# Driftwood...how safe is polyurethane varnish?



## epicfish (Sep 11, 2006)

http://www.aquariumadvice.com/forums/f12/how-to-treat-bogwood-or-driftwood-62061.html

http://www.aquarticles.com/articles/management/Ali bamboo.html

http://www.reptileforums.co.uk/habitat/185341-safe-materials.html

Google is your friend.


----------



## aquasox (Sep 3, 2005)

Thanks I did google and got a few of these links. Perhaps I should've asked if anyone here has actually tried it.


----------



## chase127 (Jun 8, 2008)

why do you want to coat the wood? it wont sink if youre blocking water from seeping into it. preserving it would b good for decorating around the house purposes but not for your fish tank.


----------



## epicfish (Sep 11, 2006)

chris127 said:


> why do you want to coat the wood? it wont sink if youre blocking water from seeping into it. preserving it would b good for decorating around the house purposes but not for your fish tank.

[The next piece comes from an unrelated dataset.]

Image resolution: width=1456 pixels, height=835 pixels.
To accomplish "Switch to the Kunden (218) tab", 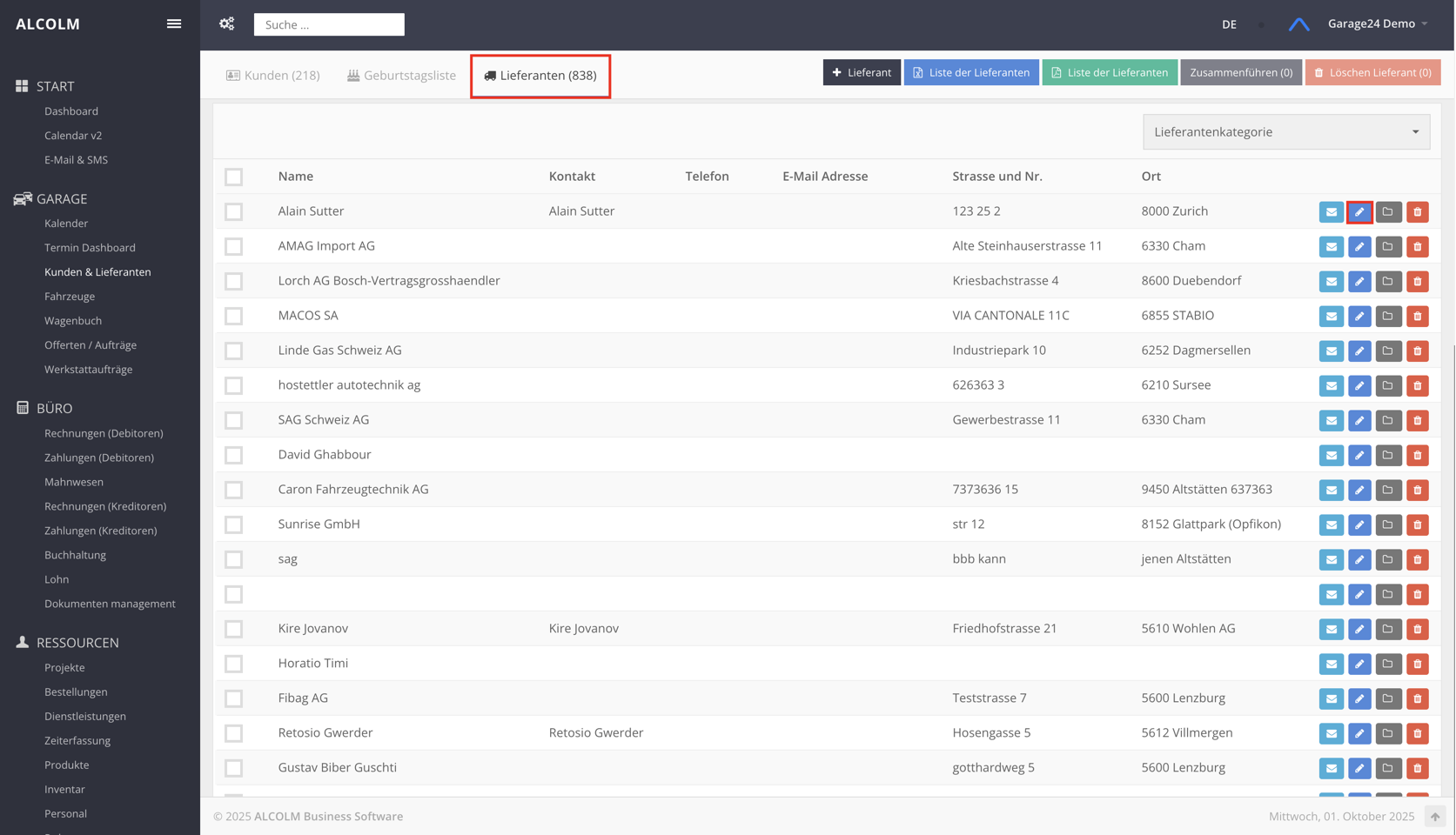I will [x=273, y=76].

Unless it's a type of soft wood which rots inside the tank.


----------



## chase127 (Jun 8, 2008)

epicfish said:


> Unless it's a type of soft wood which rots inside the tank.


true  

but if you ever have doubts about something, just dont put it in your tank


----------



## aquasox (Sep 3, 2005)

Yeah I'm aware that it probably won't sink. I can simply bolt the wood to a slate base or tie to rocks.

The wood is grapewood (=softwood?), but I understand it rots quicker than most woods and is susceptible to fungus growth. I really want to use the piece though because it looks perfect for my aquarium...thats why I'm considering coating it.


----------



## speakerguy (Jul 1, 2004)

Epoxy coatings should be perfectly fine.


----------